After the first year in the program, students choose courses from anywhere in the University, to focus on their particular interests. Six credit hours in an appropriate minor are required, which need not be confined to coursework offered in the School of Medicine. Favorite choices for the minor include courses in computer science or chemistry. In addition, all students in year 2 and beyond are required to register for Journal Club (BMB 7890) each year. It is expected that most course work will be completed by the end of the second years.  A minimum G.P.A. of 3.0 must be maintained throughout the program.

A written comprehensive qualifying exam is administered near the end of the first year, followed by an oral examination by the student's dissertation committee in the area of the proposed thesis research. The dissertation committee should ideally be selected in the Fall semester of Year 2. The committee is composed of the Advisor to the candidate and three other members, including two faculty from the Department of Biochemistry, Microbiology & Immunology whose primary affiliation is with the Biochemistry & Molecular Biology program. Subsequent years are primarily devoted to dissertation research. Each student in the third year and beyond is required to meet with their dissertation committee once a year (twice if the committee calls for it), to discuss progress in their research projects.

Applicants for the Doctor of Philosophy degree must complete ninety credits, including at least thirty credits in research and dissertation, at least six credits in a minor and the remaining credits distributed between the major and required cognate courses and electives.
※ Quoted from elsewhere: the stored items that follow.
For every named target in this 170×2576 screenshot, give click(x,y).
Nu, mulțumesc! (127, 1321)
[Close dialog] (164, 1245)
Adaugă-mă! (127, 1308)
During their first year, students undertake rotations, each of ten weeks duration, in two laboratories of their choice. The intention of rotations is to allow the student to make an informed decision about his or her ultimate area of research specialization. Coursework requirements include one course in the School of Medicine’s Interdisciplinary Biomedical Sciences (IBS) curriculum and one course offered by the department or a research elective:

IBS 7015Interdisciplinary Cell and Molecular Biology6
In addition three credit hours of research (BMB 7996) or an elective should be taken for a total of 10 credit hours during the first semester.3
Select four credits of additional courses of the following:4
Functional Genomics and Systems Biology
Molecular Neuropsychopharmacology
Biomedical Immunology
Biomedical Neuropharmacology
Introduction to the Business of Biotechnology
Special Topics in Biotechnology Commercialization
Systems Neuroscience: Structure and Function of the Nervous System
Foundations of Data Science
Required Departmental courses include:
BMB 7320Protein Structure and Function3
BMB 7330Advanced Molecular Biology2
BMB 7890Journal Club (Max. 6, one credit per academic year. Students participate in Journal Club every semester while in the BMB program.)1

Each student must arrange a program in an area of minor concentration with a representative of the department in which he/she plans to minor and preferably with the representative on the doctoral committee. Areas of minor concentration include organic chemistry, physical chemistry, physical-organic chemistry, microbiology or immunology, pharmacology, physiology. biology, and computer science.

The thirty credit dissertation registration requirement is fulfilled by registering for the courses BMB 9991BMB 9992BMB 9993, and BMB 9994 (Doctoral Dissertation Research and Direction I, II, III, and IV, respectively), in consecutive academic year semesters. 

Academic Scholarship: All course work must be completed in accordance with the regulations of the Graduate School and the School of Medicine governing graduate scholarship and degrees.